#### Directions
Could you copy exactly the lines below, beginning at the line with "Instruction: Expand the" and stopping after the line with "better prove you", with no pictures?

--- Input Enclosed Below ---

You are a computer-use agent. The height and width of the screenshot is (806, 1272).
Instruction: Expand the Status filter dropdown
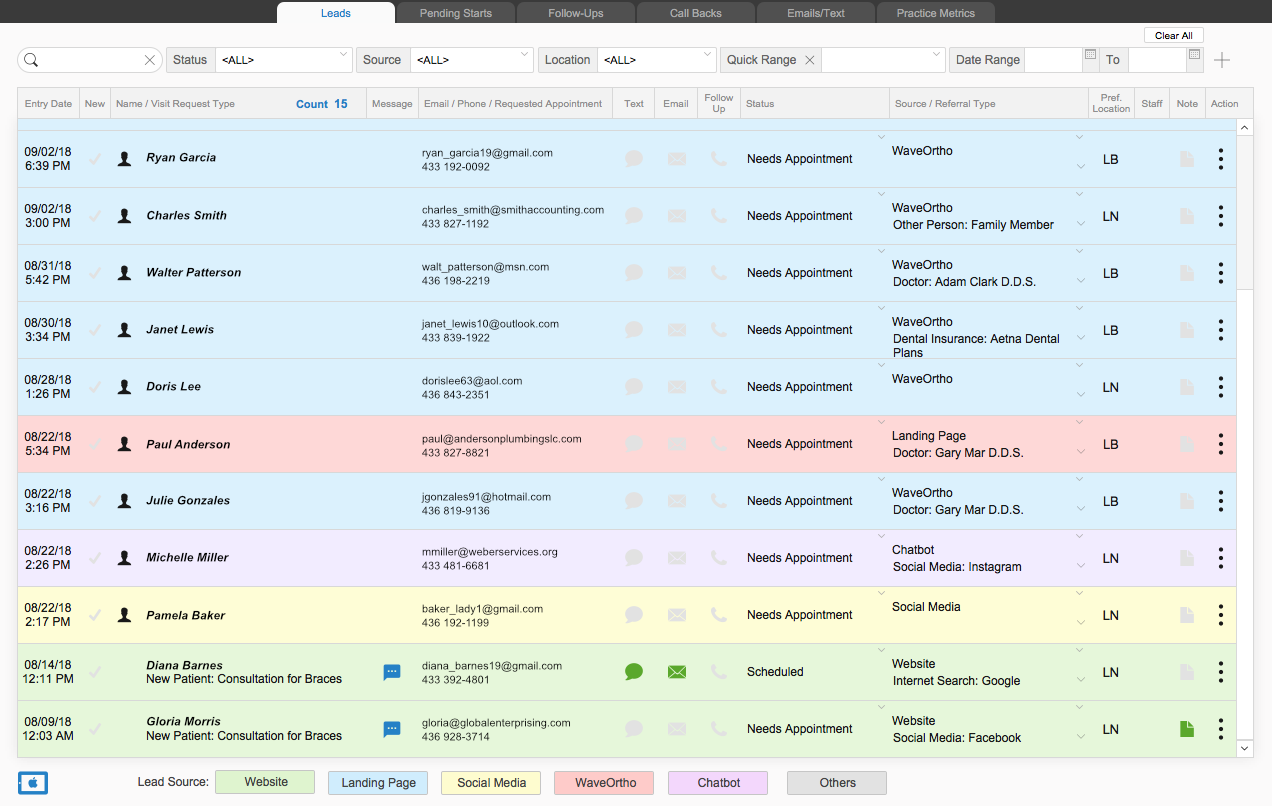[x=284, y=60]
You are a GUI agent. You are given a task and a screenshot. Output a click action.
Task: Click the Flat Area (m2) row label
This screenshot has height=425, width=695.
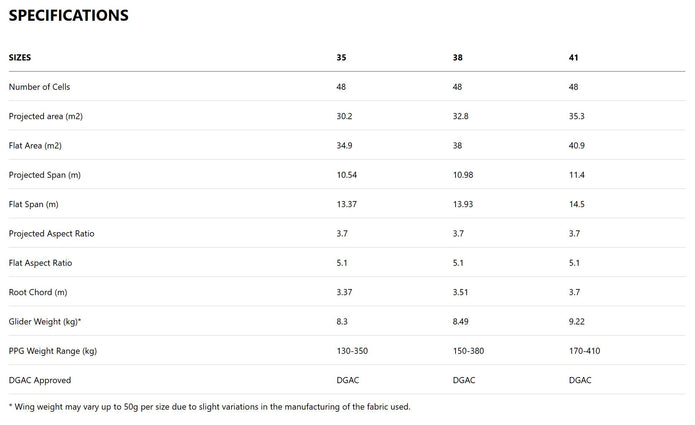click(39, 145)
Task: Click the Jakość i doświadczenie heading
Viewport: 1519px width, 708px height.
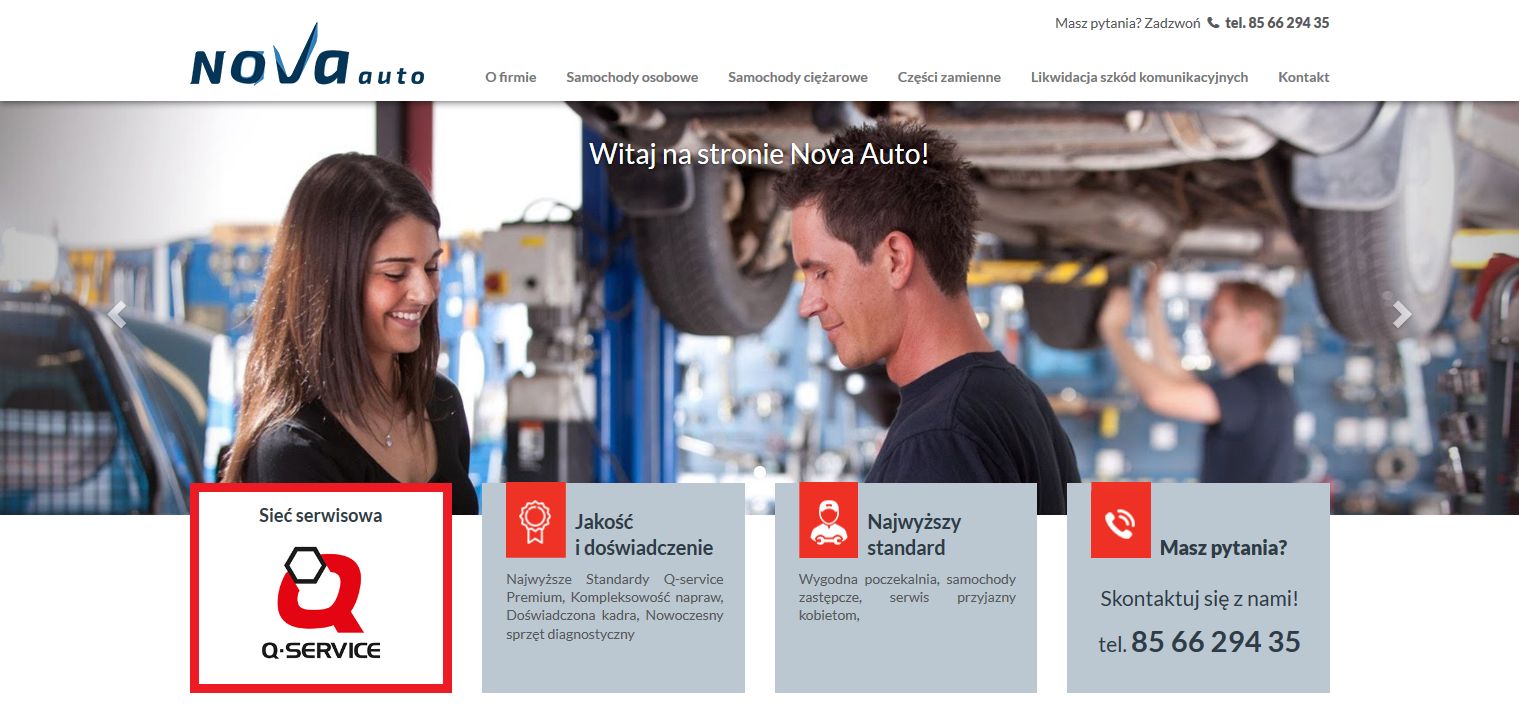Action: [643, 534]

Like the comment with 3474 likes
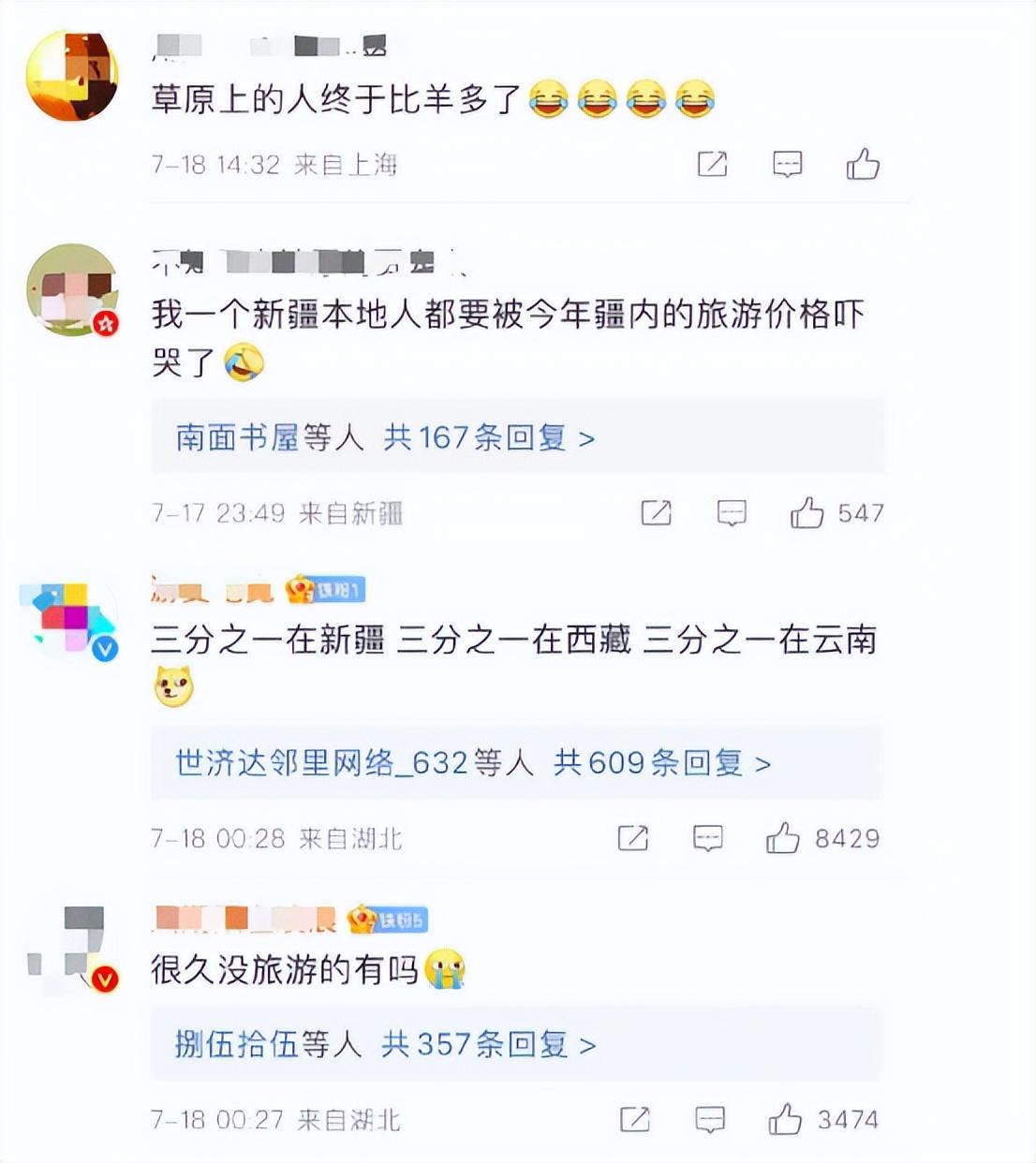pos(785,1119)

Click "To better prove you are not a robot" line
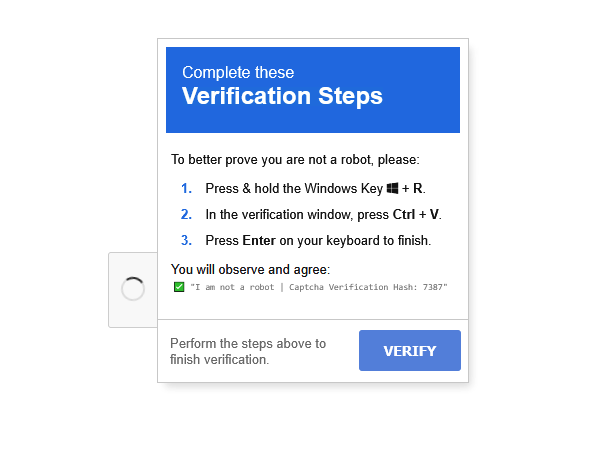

--- End of Enclosed Input ---
--- Input Enclosed Below ---

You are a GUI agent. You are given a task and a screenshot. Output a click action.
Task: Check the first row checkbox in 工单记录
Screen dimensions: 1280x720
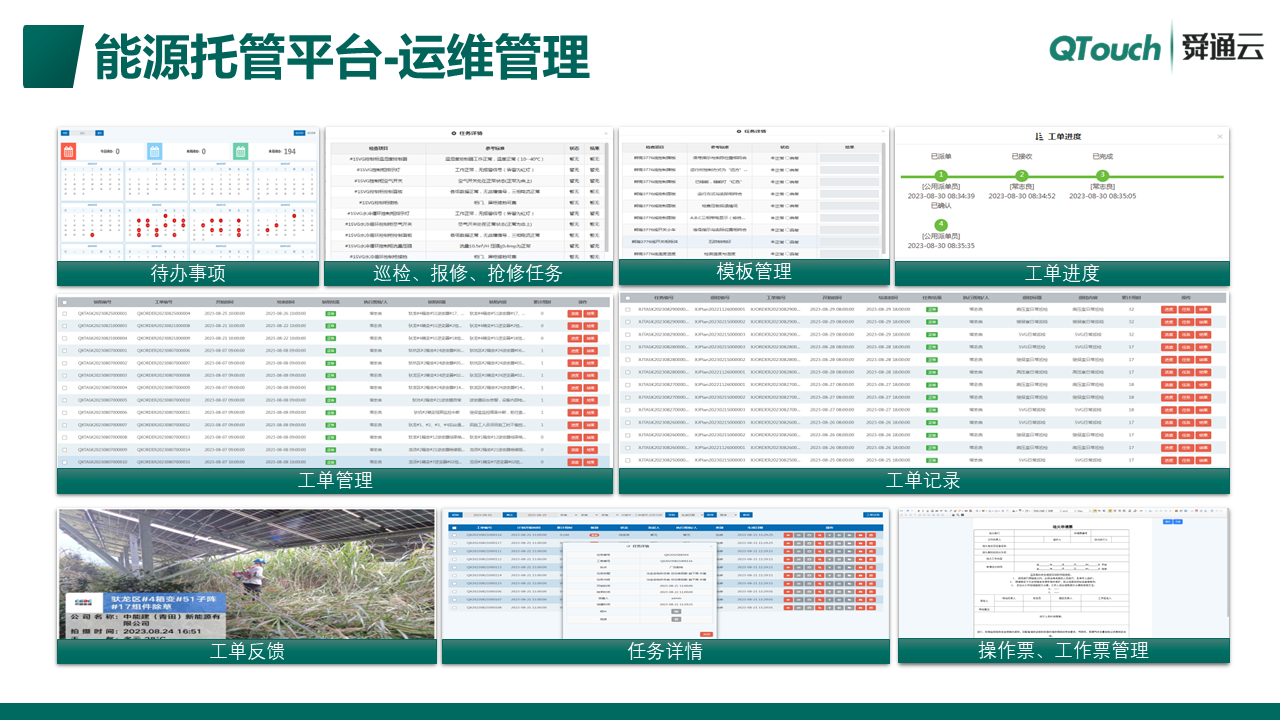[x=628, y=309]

--- End of Enclosed Input ---

#### Solution for this exercise
Instruction: Expand the Status filter dropdown
[x=284, y=60]
You are a GUI agent. You are given a task and a screenshot. Output a click action.
Task: Click the Flat Area (m2) row label
This screenshot has height=425, width=695.
click(39, 145)
Task: Click the Jakość i doświadczenie heading
Viewport: 1519px width, 708px height.
Action: [643, 534]

Like the comment with 3474 likes
pos(785,1119)

Click "To better prove you are not a robot" line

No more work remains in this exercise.